De manière générale, les salariés encore en poste auront jusqu'au 23 avril 2026, soit une durée de 2 ans à compter de l'entrée en vigueur de la loi, pour agir en justice.
Ce plafond signifie que les salariés qui ont déjà bénéficié d'un droit global à hauteur de 24 jours ouvrables, tout type de congés payés et toute période confondue, sur les périodes de référence antérieures au 24 avril 2024, ne pourront plus solliciter de congés payés supplémentaires.
Ils seront considérés comme ayant été remplis de leurs droits quand bien même ces derniers n'auraient pas vu leur période d'arrêt de travail leur donner droit à des jours de repos.
Tous les salariés ne pourront pas agir en justice, loin de là.

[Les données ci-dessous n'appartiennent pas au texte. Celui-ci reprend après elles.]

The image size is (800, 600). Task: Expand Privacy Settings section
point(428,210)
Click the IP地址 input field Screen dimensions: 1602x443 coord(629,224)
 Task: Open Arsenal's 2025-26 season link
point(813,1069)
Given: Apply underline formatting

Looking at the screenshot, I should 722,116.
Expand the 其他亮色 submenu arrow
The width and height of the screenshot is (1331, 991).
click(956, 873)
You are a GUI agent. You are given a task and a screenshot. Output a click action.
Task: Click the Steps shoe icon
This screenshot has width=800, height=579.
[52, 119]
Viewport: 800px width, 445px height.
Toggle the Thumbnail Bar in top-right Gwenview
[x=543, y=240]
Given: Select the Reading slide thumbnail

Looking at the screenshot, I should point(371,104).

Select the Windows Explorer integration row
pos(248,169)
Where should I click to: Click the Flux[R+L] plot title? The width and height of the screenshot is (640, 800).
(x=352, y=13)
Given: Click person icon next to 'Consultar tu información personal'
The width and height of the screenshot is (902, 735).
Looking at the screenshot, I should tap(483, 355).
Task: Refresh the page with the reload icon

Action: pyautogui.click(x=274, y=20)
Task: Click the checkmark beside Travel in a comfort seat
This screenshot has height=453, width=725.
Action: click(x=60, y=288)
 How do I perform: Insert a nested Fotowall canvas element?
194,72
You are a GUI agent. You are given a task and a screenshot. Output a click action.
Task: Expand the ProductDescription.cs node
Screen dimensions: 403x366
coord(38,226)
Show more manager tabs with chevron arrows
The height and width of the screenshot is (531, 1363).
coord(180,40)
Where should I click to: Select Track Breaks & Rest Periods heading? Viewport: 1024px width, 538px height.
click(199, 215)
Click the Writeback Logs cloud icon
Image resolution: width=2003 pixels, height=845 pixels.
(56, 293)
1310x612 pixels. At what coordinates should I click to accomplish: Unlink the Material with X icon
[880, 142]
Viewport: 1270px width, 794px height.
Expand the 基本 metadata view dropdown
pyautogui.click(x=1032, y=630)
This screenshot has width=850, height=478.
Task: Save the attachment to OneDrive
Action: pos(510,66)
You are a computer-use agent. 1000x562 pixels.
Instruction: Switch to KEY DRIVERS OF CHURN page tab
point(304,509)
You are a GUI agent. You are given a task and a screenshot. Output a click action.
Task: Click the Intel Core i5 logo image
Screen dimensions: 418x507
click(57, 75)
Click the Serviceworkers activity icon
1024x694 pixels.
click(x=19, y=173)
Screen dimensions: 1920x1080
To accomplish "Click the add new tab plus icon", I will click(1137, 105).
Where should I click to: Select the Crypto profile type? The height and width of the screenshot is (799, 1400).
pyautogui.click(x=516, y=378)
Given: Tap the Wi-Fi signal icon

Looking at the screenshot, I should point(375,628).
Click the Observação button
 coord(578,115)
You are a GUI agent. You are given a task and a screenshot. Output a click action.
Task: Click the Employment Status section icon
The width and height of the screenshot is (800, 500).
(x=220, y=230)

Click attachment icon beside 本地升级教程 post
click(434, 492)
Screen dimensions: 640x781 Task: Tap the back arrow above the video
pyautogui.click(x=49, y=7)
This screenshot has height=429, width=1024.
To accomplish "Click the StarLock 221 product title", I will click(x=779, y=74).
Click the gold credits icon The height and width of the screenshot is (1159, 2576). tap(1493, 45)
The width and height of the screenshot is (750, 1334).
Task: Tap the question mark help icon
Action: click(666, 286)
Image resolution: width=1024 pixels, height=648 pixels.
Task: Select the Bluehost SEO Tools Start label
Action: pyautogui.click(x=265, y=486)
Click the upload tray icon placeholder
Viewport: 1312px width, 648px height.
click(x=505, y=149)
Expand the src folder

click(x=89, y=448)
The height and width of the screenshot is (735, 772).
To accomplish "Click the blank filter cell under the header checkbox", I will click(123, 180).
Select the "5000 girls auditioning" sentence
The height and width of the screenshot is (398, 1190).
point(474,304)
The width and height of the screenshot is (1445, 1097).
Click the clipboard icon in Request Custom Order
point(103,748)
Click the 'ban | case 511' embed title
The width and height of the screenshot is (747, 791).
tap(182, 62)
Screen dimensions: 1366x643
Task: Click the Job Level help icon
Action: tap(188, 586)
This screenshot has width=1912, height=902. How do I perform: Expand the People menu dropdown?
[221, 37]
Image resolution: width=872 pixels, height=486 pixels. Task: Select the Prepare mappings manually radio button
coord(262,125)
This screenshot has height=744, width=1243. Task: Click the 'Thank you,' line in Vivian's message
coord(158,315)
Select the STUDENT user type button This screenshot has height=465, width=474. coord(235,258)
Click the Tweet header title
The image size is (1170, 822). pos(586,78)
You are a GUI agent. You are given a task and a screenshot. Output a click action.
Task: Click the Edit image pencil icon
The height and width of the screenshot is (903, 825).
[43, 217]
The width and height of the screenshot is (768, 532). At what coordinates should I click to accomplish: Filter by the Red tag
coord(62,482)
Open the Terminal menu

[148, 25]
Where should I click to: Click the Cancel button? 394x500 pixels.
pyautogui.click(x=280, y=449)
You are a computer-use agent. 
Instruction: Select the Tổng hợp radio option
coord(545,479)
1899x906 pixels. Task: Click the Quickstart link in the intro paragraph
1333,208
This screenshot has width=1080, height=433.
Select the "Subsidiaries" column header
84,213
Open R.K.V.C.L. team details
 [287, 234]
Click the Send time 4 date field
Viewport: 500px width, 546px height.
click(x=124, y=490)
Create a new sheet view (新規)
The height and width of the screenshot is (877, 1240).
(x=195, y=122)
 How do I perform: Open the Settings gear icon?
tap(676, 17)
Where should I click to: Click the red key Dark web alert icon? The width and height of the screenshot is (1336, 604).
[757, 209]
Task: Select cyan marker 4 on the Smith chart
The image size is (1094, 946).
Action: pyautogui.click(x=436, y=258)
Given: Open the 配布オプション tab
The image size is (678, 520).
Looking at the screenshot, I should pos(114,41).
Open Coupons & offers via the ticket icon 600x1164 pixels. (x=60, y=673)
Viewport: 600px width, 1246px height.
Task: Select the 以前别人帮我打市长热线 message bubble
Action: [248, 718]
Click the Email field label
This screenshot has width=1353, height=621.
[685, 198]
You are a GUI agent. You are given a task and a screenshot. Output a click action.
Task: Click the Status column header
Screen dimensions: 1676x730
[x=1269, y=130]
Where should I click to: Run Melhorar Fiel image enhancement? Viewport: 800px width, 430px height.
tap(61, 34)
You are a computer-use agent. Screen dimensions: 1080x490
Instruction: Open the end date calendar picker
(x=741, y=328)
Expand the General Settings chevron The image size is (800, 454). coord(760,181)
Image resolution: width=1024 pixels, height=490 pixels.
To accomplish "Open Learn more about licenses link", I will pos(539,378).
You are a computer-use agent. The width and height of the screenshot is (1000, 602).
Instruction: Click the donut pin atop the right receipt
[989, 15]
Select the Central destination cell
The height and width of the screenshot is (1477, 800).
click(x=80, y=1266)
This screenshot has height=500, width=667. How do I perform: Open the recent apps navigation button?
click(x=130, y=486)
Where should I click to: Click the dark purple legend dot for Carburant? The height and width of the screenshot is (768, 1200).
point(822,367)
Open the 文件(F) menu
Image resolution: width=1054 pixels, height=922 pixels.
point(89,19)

Les salariés qui ont signé des transactions couvrant l'indemnité compensatrice de congés payés ne devraient pas pouvoir bénéficier des nouvelles dispositions, de même que les salariés qui sont déjà en contentieux contre leur employeur et qui n'auraient pas formulé de demande de ce type alors que le délai de prescription est échu.
À cet égard, il doit être noté une position divergente des juges du fond en matière de recevabilité des demandes nouvelles au titre de l'acquisition de congés payés sur des périodes d'arrêt maladie lorsque les instances sont déjà en cours.
La Cour de cassation ayant été amenée à se prononcer tout récemment sur ce sujet en rappelant l'application des règles classiques en matière de procédure civile à ces demandes (Cass. Soc. 10 juillet 2024 n°22-16805).